• [FRAGMENTO DEL DOCUMENTO]:
↓↓↓

Allí estaba Aquel que respondió así a esta pregunta: "Señor, ¿cuándo te vimos hambriento y te alimentamos, o sediento y te dimos de beber? ¿Cuándo te vimos como forastero y te dimos alojamiento, o necesitado de ropa y te vestimos? ¿Cuándo te vimos enfermo o en la cárcel y te visitamos?" El Rey les responderá: "Les aseguro que todo lo que hicieron por uno de mis hermanos, aun por el más pequeño, lo hicieron por mí". (Mateo 25,37-40).
Por que Él es quien tuvo hambre, tuvo sed, fue forastero, estuvo enfermo y estuvo en la cárcel. En Cristo toda nuestra humanidad fue asumida, y con ella todos nuestros dolores, penas y enfermedades. En Él se enjugaron todas las lágrimas, todos los pesares, todas las amarguras del tiempo presente, y las que aún queden por venir.

↑↑↑

• [CONSIGNA]:
Traduce al inglés esta oración del fragmento del documento: "En Cristo toda nuestra humanidad fue asumida, y con ella todos nuestros dolores, penas y enfermedades."

• [DATOS PROPORCIONADOS]:
↓↓↓

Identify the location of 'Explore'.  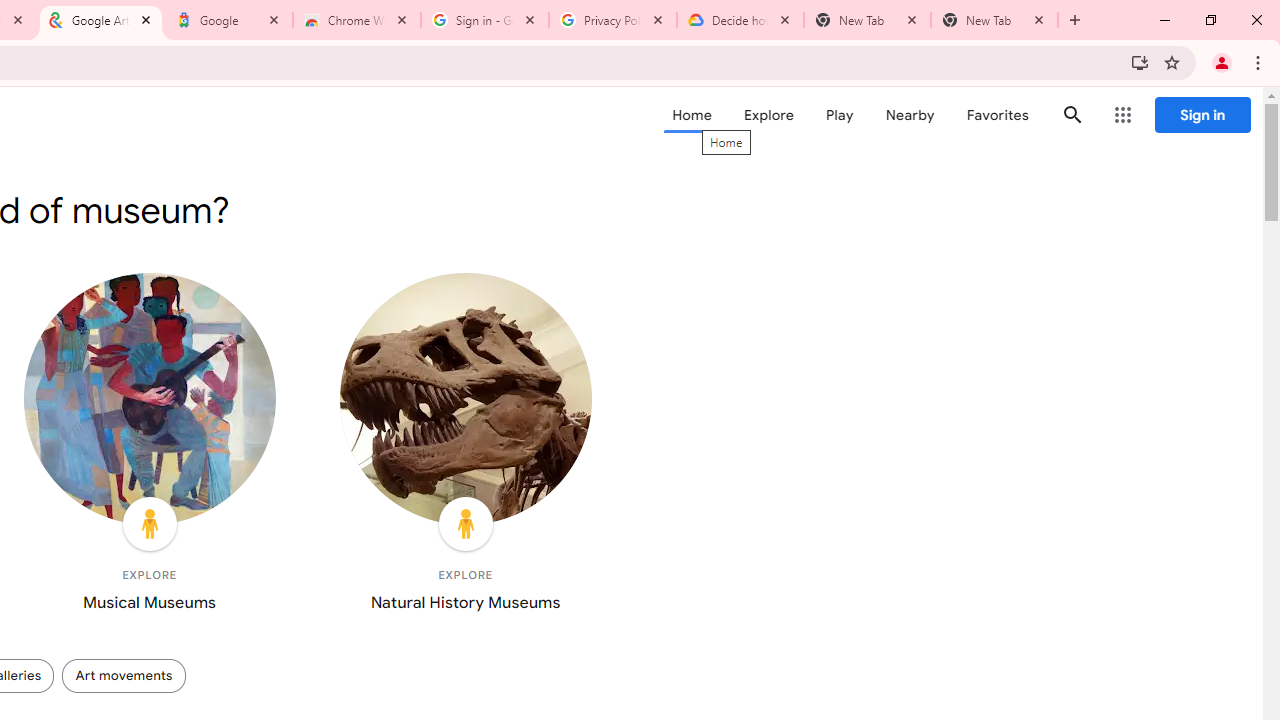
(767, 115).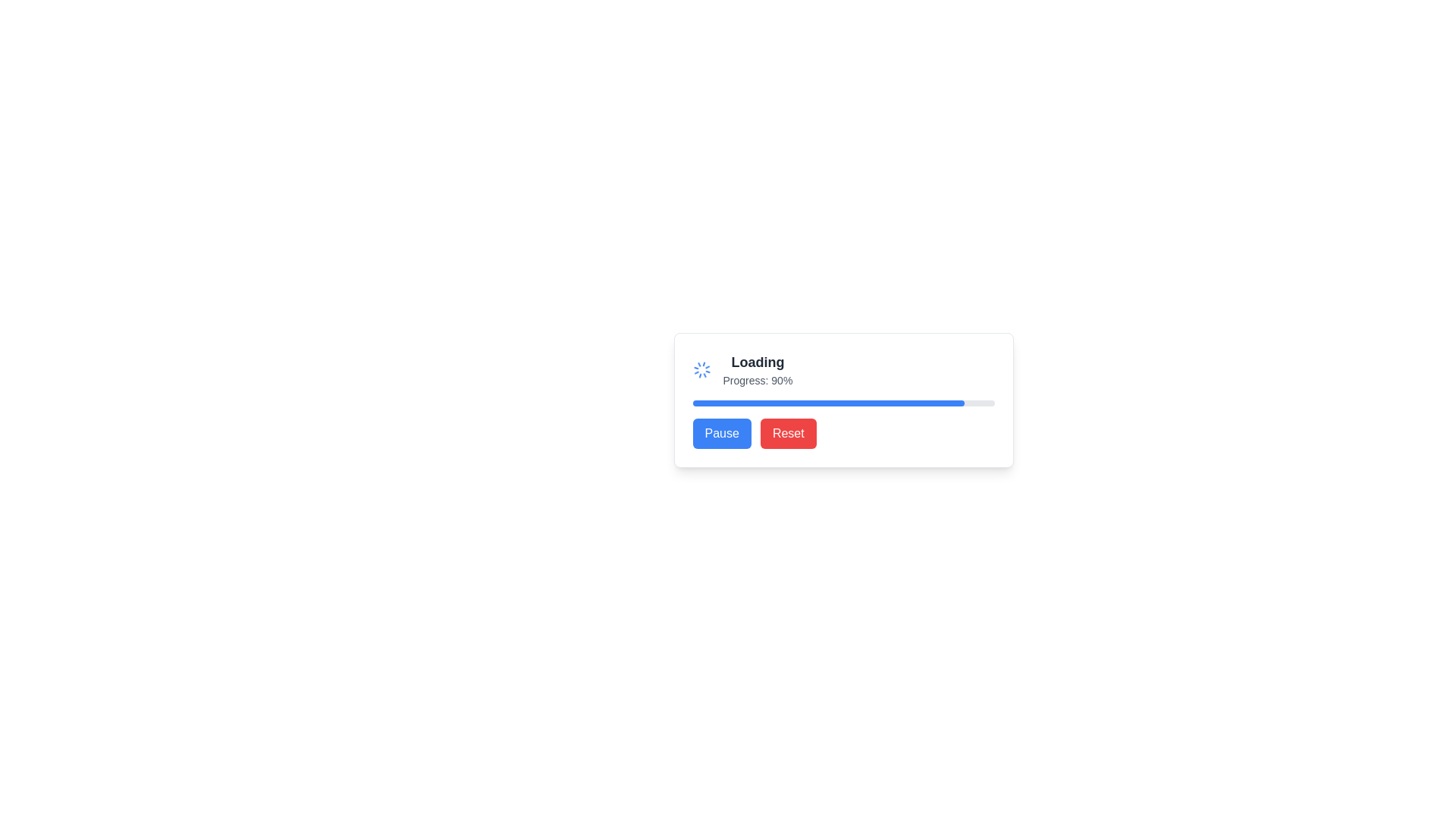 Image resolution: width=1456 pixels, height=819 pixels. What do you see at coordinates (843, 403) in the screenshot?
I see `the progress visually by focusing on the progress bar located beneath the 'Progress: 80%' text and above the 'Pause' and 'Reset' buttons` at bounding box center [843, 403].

↑↑↑

• [RESPUESTA]:
In Christ all of our humanity was taken on, and with it all our pains, sorrows, and illnesses.